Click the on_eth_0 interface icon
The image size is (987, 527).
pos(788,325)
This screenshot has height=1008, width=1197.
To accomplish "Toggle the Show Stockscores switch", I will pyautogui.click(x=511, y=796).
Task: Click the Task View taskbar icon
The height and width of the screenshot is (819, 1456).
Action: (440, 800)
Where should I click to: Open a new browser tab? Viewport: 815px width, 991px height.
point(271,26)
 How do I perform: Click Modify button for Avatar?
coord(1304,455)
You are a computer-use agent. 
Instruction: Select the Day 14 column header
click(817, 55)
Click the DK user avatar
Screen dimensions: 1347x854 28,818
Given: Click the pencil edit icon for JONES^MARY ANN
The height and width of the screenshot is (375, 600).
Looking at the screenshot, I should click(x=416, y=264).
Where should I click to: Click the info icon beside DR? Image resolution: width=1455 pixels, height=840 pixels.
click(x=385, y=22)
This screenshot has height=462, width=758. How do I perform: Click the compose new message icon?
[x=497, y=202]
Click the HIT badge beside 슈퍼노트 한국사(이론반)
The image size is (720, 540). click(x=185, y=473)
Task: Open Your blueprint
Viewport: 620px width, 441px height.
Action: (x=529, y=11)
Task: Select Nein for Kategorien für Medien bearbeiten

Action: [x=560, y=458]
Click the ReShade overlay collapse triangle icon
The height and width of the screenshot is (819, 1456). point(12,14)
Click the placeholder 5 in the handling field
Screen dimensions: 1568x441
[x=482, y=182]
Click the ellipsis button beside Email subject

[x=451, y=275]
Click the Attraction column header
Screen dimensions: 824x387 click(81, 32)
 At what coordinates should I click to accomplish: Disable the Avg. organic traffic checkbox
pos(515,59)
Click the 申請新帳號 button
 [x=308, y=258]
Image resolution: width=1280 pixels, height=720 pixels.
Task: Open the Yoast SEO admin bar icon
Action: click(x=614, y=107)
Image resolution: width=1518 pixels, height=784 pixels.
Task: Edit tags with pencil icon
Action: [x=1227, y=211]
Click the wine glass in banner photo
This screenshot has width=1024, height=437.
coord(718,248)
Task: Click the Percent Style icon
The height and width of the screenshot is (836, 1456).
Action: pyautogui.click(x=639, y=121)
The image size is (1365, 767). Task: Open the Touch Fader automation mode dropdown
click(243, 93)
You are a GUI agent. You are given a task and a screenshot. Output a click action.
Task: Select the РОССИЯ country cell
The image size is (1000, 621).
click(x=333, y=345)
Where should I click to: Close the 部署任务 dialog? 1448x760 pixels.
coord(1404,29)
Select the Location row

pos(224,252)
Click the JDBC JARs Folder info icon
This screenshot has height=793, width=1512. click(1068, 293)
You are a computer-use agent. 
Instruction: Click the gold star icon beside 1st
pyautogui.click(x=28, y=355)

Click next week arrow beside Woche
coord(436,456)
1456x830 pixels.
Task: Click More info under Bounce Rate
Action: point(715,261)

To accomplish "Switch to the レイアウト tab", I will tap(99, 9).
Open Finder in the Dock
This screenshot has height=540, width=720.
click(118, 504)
○ ○ ○ ○ ○ ○ ○
Return all of the items above unchanged, line for line.

### Written solution
Click the on_eth_0 interface icon
The image size is (987, 527).
pos(788,325)
This screenshot has height=1008, width=1197.
To accomplish "Toggle the Show Stockscores switch", I will pyautogui.click(x=511, y=796).
Task: Click the Task View taskbar icon
The height and width of the screenshot is (819, 1456).
Action: (440, 800)
Where should I click to: Open a new browser tab? Viewport: 815px width, 991px height.
point(271,26)
 How do I perform: Click Modify button for Avatar?
coord(1304,455)
You are a computer-use agent. 
Instruction: Select the Day 14 column header
click(817, 55)
Click the DK user avatar
Screen dimensions: 1347x854 28,818
Given: Click the pencil edit icon for JONES^MARY ANN
The height and width of the screenshot is (375, 600).
Looking at the screenshot, I should click(x=416, y=264).
Where should I click to: Click the info icon beside DR? Image resolution: width=1455 pixels, height=840 pixels.
click(x=385, y=22)
This screenshot has height=462, width=758. How do I perform: Click the compose new message icon?
[x=497, y=202]
Click the HIT badge beside 슈퍼노트 한국사(이론반)
The image size is (720, 540). click(x=185, y=473)
Task: Open Your blueprint
Viewport: 620px width, 441px height.
Action: (x=529, y=11)
Task: Select Nein for Kategorien für Medien bearbeiten

Action: [x=560, y=458]
Click the ReShade overlay collapse triangle icon
The height and width of the screenshot is (819, 1456). point(12,14)
Click the placeholder 5 in the handling field
Screen dimensions: 1568x441
[x=482, y=182]
Click the ellipsis button beside Email subject

[x=451, y=275]
Click the Attraction column header
Screen dimensions: 824x387 click(81, 32)
 At what coordinates should I click to accomplish: Disable the Avg. organic traffic checkbox
pos(515,59)
Click the 申請新帳號 button
 [x=308, y=258]
Image resolution: width=1280 pixels, height=720 pixels.
Task: Open the Yoast SEO admin bar icon
Action: click(x=614, y=107)
Image resolution: width=1518 pixels, height=784 pixels.
Task: Edit tags with pencil icon
Action: [x=1227, y=211]
Click the wine glass in banner photo
This screenshot has width=1024, height=437.
coord(718,248)
Task: Click the Percent Style icon
The height and width of the screenshot is (836, 1456).
Action: pyautogui.click(x=639, y=121)
The image size is (1365, 767). Task: Open the Touch Fader automation mode dropdown
click(243, 93)
You are a GUI agent. You are given a task and a screenshot. Output a click action.
Task: Select the РОССИЯ country cell
The image size is (1000, 621).
click(x=333, y=345)
Where should I click to: Close the 部署任务 dialog? 1448x760 pixels.
coord(1404,29)
Select the Location row

pos(224,252)
Click the JDBC JARs Folder info icon
This screenshot has height=793, width=1512. click(1068, 293)
You are a computer-use agent. 
Instruction: Click the gold star icon beside 1st
pyautogui.click(x=28, y=355)

Click next week arrow beside Woche
coord(436,456)
1456x830 pixels.
Task: Click More info under Bounce Rate
Action: point(715,261)

To accomplish "Switch to the レイアウト tab", I will tap(99, 9).
Open Finder in the Dock
This screenshot has height=540, width=720.
click(118, 504)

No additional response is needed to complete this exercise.